On air : final run


lost childhood by ~storyinaraindrop on deviantART

Il y en a d’autres mais je vais m’arrêter là.

Je trouve toujours surprenant, fascinant les détours qu’empruntent l’imaginaire. Ainsi, à partir d’une musique, prenez cinq vidéastes plus ou moins amateurs, faites les imaginer et produire et vous aurez des résultats différents, voire contrastés, avec cependant des points communs, des leitmotivs récurrents, des clichés sous-jacents…

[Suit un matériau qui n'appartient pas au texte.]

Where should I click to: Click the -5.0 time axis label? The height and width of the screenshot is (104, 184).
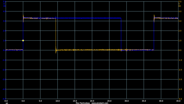[x=6, y=101]
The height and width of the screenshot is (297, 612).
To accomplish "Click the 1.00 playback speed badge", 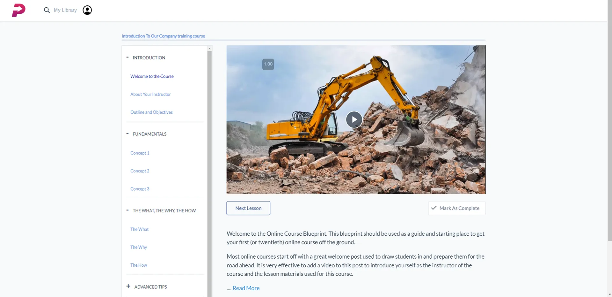I will coord(268,64).
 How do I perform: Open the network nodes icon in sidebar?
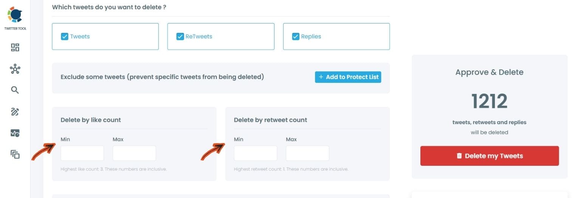coord(15,69)
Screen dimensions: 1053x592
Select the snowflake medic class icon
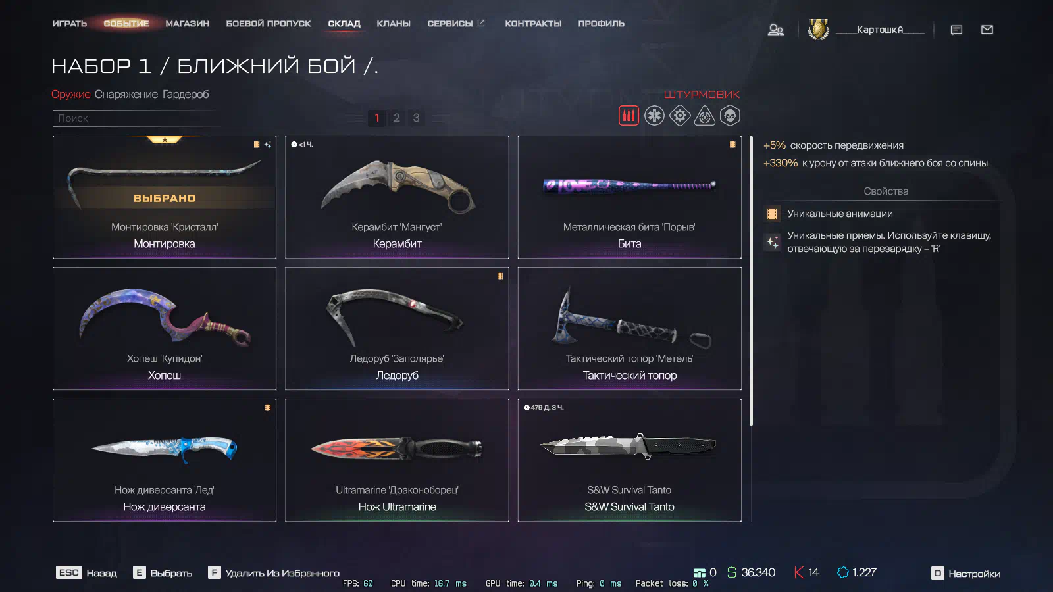pyautogui.click(x=654, y=116)
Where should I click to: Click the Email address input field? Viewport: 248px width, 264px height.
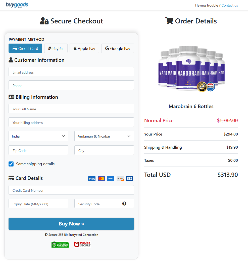(71, 72)
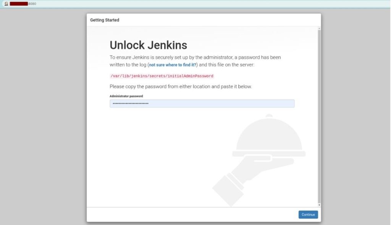The width and height of the screenshot is (391, 225).
Task: Click the scrollbar up arrow
Action: (x=318, y=28)
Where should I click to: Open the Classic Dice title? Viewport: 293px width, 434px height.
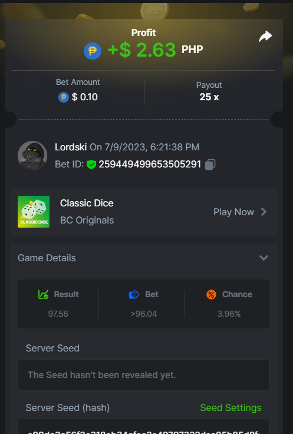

Parlons déjà de la musique : planante, aérienne ou aqueuse (notamment la présence du vibraphone, des chœurs nappés, de la voix vocodée, etc.), obsédante voire entêtante (avec les répétitions des verbes Run et Go qui, ressassés, se fondent dans la musique jusqu’à perdre leur qualité de vocables), dramatique avec un brin de mélancolie… Tous les atouts sont réunis pour faire un clip narratif, ou pas, sur un rythme qui semble aller de l’avant tel un road movie, genre emprunté dans certaines des vidéos.
Les paroles sont emplies de mystère, je traduis grossièrement :

Fille sacrée, ne te lève pas pour courir
Reste avec moi, je suis triste quand tu cours
Les sables du temps mentent sur mon torse
Reste au lit, je suis triste quand tu cours
Reste ainsi sur les collines, sur mon torse
Ne te réveille pas, je me sens bizarre quand tu t’en vas
Arrête la nuit, cramponne toi à moi, fille sacrée
Ne te réveille pas, je me sens mal quand tu t’en vas
Ne te lève pas ((Stand up signifie aussi familièrement poser un lapin, rater (volontairement) un rendez-vous)) je me sens mal quand tu t’en vas…

On suppose au premiers abords un homme amoureux, voire fusionnel (Hold me tight) qui demande, qui implore à l’objet de son amour de rester auprès de lui et de ne pas courir, partir… Simplement certains mystères sont présents, comme le vocatif Holy girl. Qu’est-ce donc que cette fille sacrée/sainte ? Etrange car ce n’est pas une expression amoureuse très courante en anglais et son registre est principalement liturgique. Holy girl serait donc l’expression d’une vénération, d’une adoration religieuse, elle exprime la pureté spirituelle, la chair intouchée et intouchable, la virginité sacrée faite fille c’est-à-dire faite jeunesse et féminité.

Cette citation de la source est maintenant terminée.